I like this more. Feels like we already have enough options.

What about compatibility with gnu adr2line? Unless I’m missing something, they do not offer such data. Do we care?

We definitely care about GNU compatibility for the GNU output style. There are two options here: 1) discuss on the GNU binutils mailing list whether they'd be interested in implementing the same feature, maybe with a concrete proposal of what the output would look like - if they accept it, model our output on theirs. 2) Add the output to the LLVM-style verbose output only (also to JSON output of course).

Don't forget to update the examples (and potentially text) in the docs to match whatever the new output is.

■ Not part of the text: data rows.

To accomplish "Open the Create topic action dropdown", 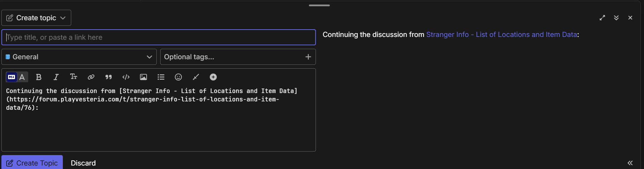I will pos(36,18).
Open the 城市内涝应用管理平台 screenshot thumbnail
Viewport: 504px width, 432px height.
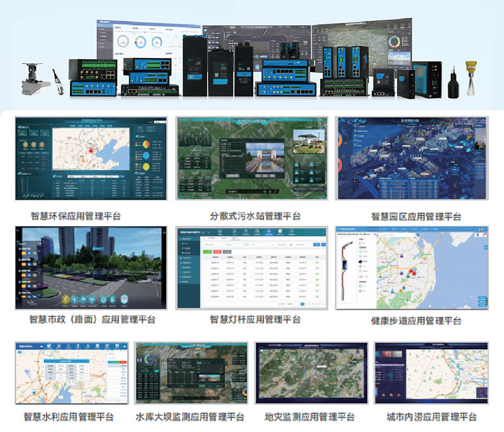431,373
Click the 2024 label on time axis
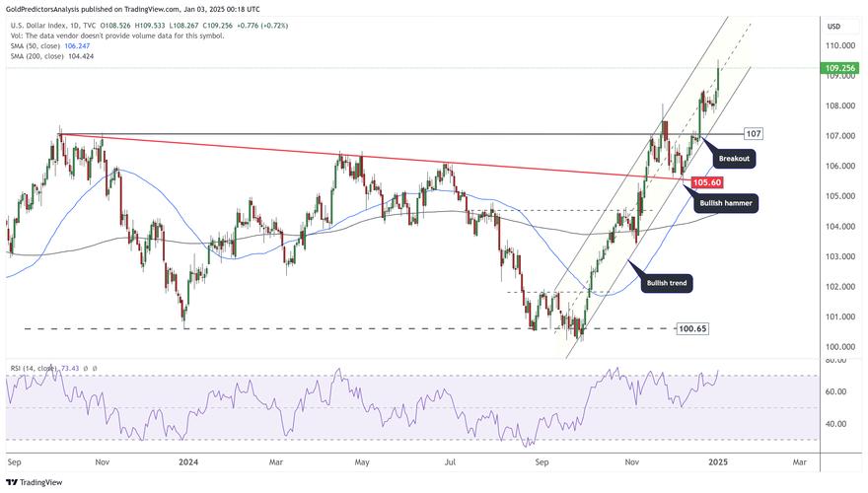 click(x=187, y=460)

llvm/lib/DebugInfo/DWARF/DWARFContext.cpp
1067–1070

I've got no concrete preference here currently, but I can think of the following options:

  1. In such cases, don't print a StartAddress, to avoid confusion.
  2. Print the start of the current block in the range.
  3. Print the start of the first block (if possible), since that's technically the start address, and also the most likely entry point of the function.
  4. Print the details of all ranges related to this symbol.
dblaikie added inline comments.May 14 2021, 9:18 AM
llvm/lib/DebugInfo/DWARF/DWARFContext.cpp
1067–1070

Yeah, I'm OK with any of that - though (3) isn't really possible with LLVM's DWARF output - the list of blocks isn't ordered, so you can't find the first one only from inspecting the address ranges. (yes, I'm pretty sure in LLVM's output the first block in the list of ranges is the start of the function, but nothing in DWARF communicates/guarantees that) - there's a separate attribute that can be emitted on subprograms that's for the entry point address which could be used for this (or you can lookup the symbol table - if the function/executable has a symbol table - and use that address)

Of course I though about multiple ranges case. And preferred keeping it simple for the beginning. This patch does not print StartAddress if DW_AT_low_pc is missing. That’s the case #1 in the above list of options. As already mentioned, in case of multiple ranges we do not know for sure where a function starts, at least not without an extra analyses of the code. We will need more solid use case and samples to move to that direction. Not a subject of this patch.

To summarize.

  1. I will add StartAddress to the verbose output for LLVM.
  2. If/when time permits I’ll follow up with gnu community with the proposal pointing to LLVM output as an example.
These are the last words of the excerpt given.